The Portland, OR-based cataloger of period lighting and hardware offers on its site a full-color preview of fixtures that allows customers to visualize how their color and style choices will affect the look of a fixture. The tool “eases the leap of faith for our online customers,” says Web director John Klatt.
The build-to-order feature is similar to applications offered on the Websites of other catalogers such as Lands’ End and Williams-Sonoma. But while most such tools enable users to see products in different colors and styles, Rejuvenation’s feature also allows for adjustments in sizes, shapes, and decorative accessories.
For example, customers can click on several buttons in the tool to build an Irvington ceiling lighting fixture by choosing such options as light count, finish, shade, overall length, arm width, and the presence of a decorative switch.
To promote the build-to-order function, Rejuvenation remailed its annual print catalog with a belly band encouraging shoppers to visit the Website to try the feature.
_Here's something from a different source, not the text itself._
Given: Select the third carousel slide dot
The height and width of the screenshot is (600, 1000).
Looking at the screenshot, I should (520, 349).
The remail dropped during the week of Sept. 13 to 200,000 prospects (most of whom had requested the catalog) and 100,000 customers.
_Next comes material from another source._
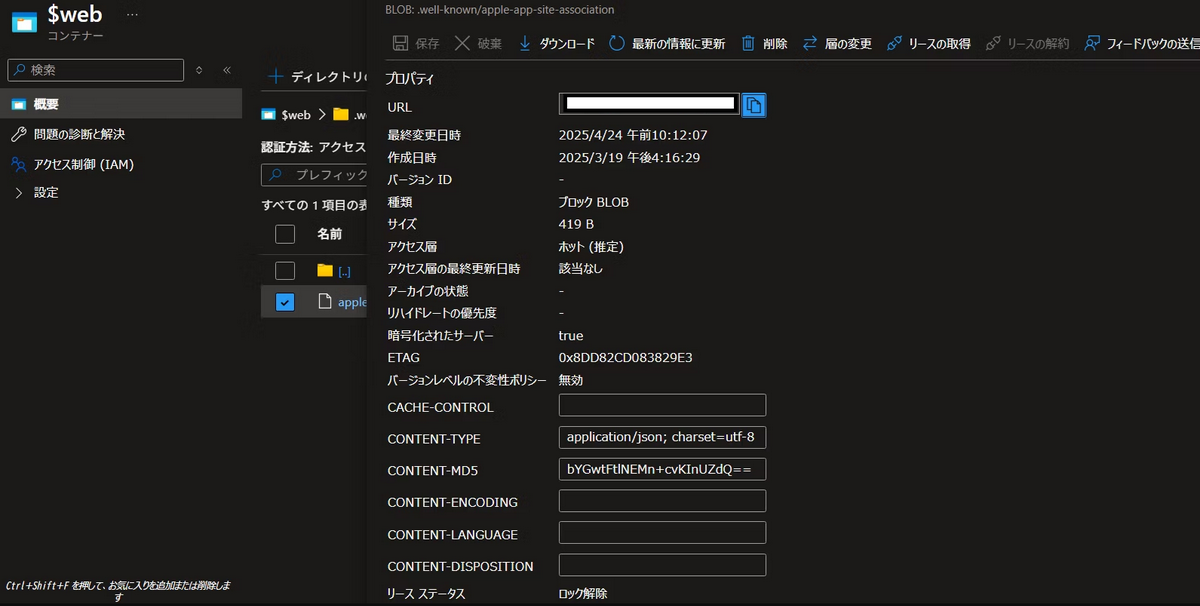The image size is (1200, 606).
Task: Collapse the left menu with the double chevron
Action: [227, 70]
Rejuvenation is also promoting the feature in its two stores, in Portland and Seattle. The stores do not stock all variations of the fixtures, so clerks are encouraging shoppers to view the site via the in-store kiosks, Klatt says.
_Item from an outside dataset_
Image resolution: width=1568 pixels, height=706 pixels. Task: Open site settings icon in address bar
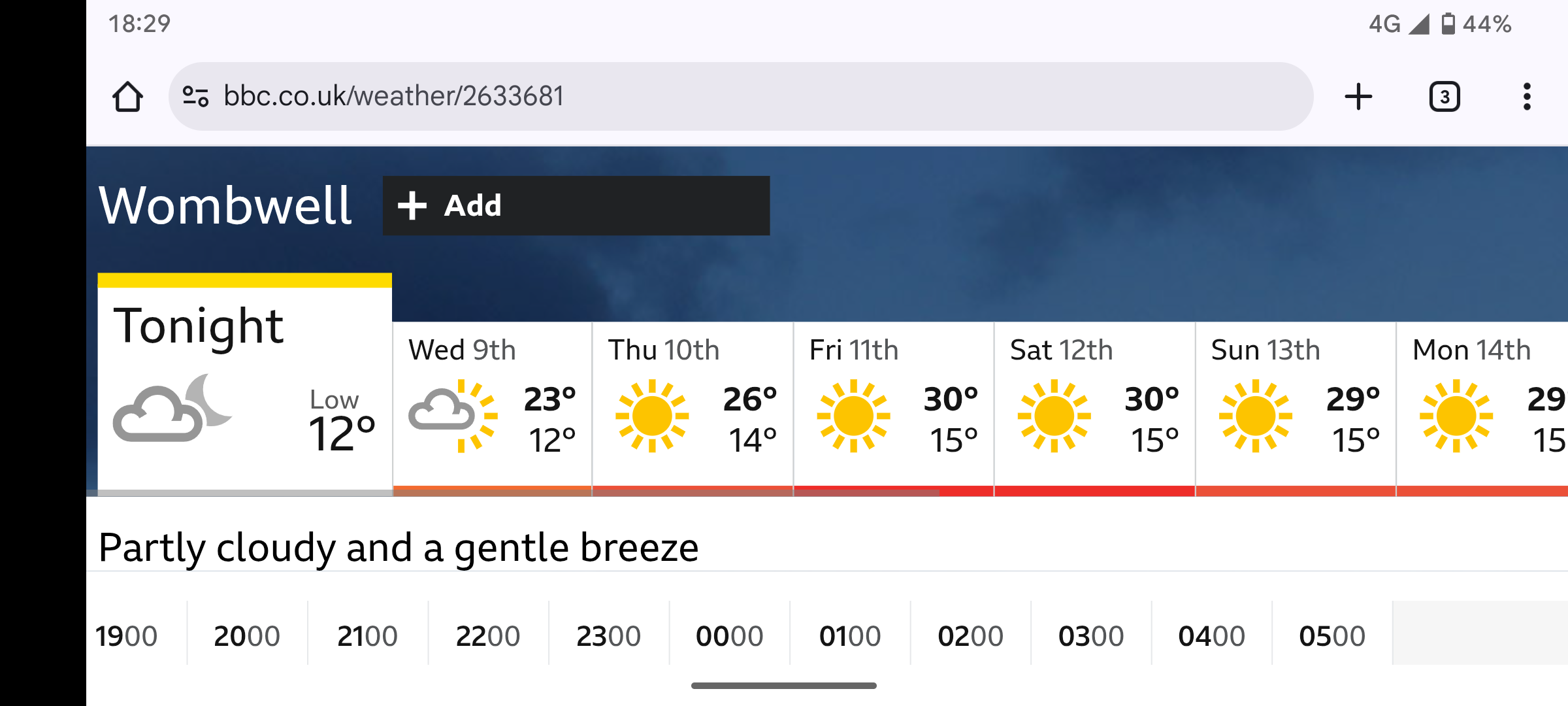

Although gauging response to the tool isn’t as straightforward as, say, tracking response to a catalog mailing, Klatt says that in the second week the tool was on the site, “we saw an increase of 25% in the number of people trying the tool, and a 20% increase in sales,” he says. But while traffic to Rejuvenation’s Website has been up slightly since the tool’s launch, “we’re still working on getting the word out to more people,” Klatt adds.
Getting technical
Rejuvenation spent a year developing the proprietary application, investing $25,000-$30,000 in software and spending another $70,000-$75,000 on labor. Inhouse Web developer Art Wells created all 130 product renderings — used in lieu of photographs — using AutoDesk design software’s Inventor tool. The files were then exported into the Rhino program from Rhinoceros Software.
After being touched up and optimized, the renderings were then exported as Renderman files and integrated with the Website programs. Rederman is the industry standard rendering format developed by animation company Pixar. As customers make their choices on the Website, the Render.C program by Dot C Software instantly composes the personalized rendition of the fixture for the customers to view.
As Rejuvenation creates additional fixtures, Wells will be able to add renderings with relative ease, Klatt says. The product engineers will create computer files containing the specs of each new part they build and then use the Rhino and Render.C software to pass along the files to the Web department to adapt for the builder tool. Wells wrote the configuration software to tie together the programs used.